Das Problem ist nun gelöst, sorry für den unnötigen Beitrag ...

Dirk


----------



## Arne Buchwald (1. Juli 2005)

Hi Dirk,

kannst du ggf. für andere Mitglieder noch kurz schreiben, wo das Problem lag bzw. wie ihr es gelöst habt?

danke,
arne


----------



## dmdvhf (1. Juli 2005)

Kann ich machen, die Frage ist nur, ob das hier jemanden weiterhilft, denn ich hab mich äußerst blöd angestellt. Hätte eher drauf kommen sollen ...

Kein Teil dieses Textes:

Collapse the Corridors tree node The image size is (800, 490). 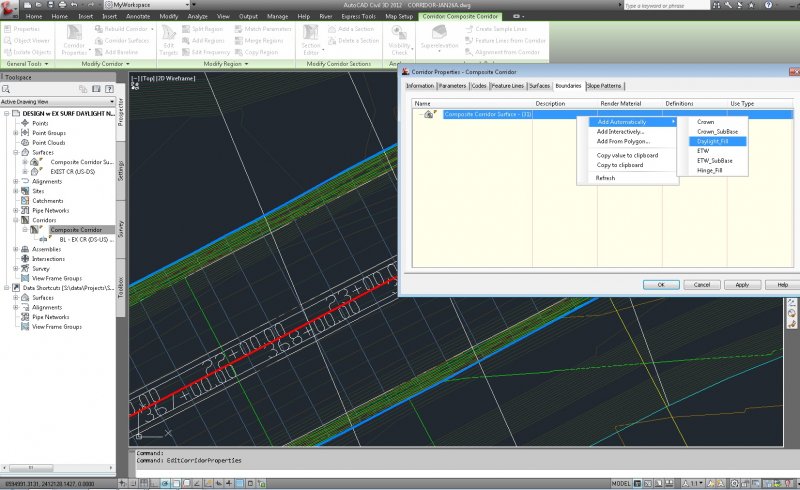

Der betreffende Server wurde zum Massen-Spamversand missbraucht. Deshalb kamen Mails erst Stunden später an - und dass keine mehr rausgingen, hat einfach damit zu tun, dass der SMTP-Server überlastet war.
Ich hätte vielleicht eine andere Fehlermeldung erwartet, am Port lags ja doch nicht.

Und das ganze wiederum ist darauf zurückzuführen, dass ich kurze Zeit versucht habe, den Mailserver ohne SMTP-Auth laufen zu lassen. Denn über die einfache php-Funktion mail() kann man sich leider nicht am Ausgangsserver anmelden, es erscheint diese Fehlermeldung:
>>
PHP Warning: mail() [function.mail]: SMTP server response: 551 User not local. Authentication required for relay in *** on line 3 
<<

ArgoSoft kann wohl nur global für alle Konten SMTP-Auth an- oder ausschalten. Vielleicht finde ich doch noch eine Möglichkeit, für PHP vom localhost eine Ausnahme zu machen.
Vielleicht hätte da jemand eine Idee?

Dirk


----------



## dmdvhf (1. Juli 2005)

Hmm, es ist wirklich nicht meine Absicht, euch zu nerven, glaubt mir. Aber auch das konnte ich jetzt lösen, nachdem ich schon seit einer Woche nach einer Lösung suche.
Ich konnte bei Argosoft die Adresse, die PHP verwendet (siehe sendmail_from in der php.ini), als "Trusted Adress" eintragen. Nun geht es wunderbar.

Vielleicht stolpert ja mal jemand über den Thread, der ähnliche Probleme hat. Dann hat er wenigstens noch einen Zweck erfüllt.
Dirk


----------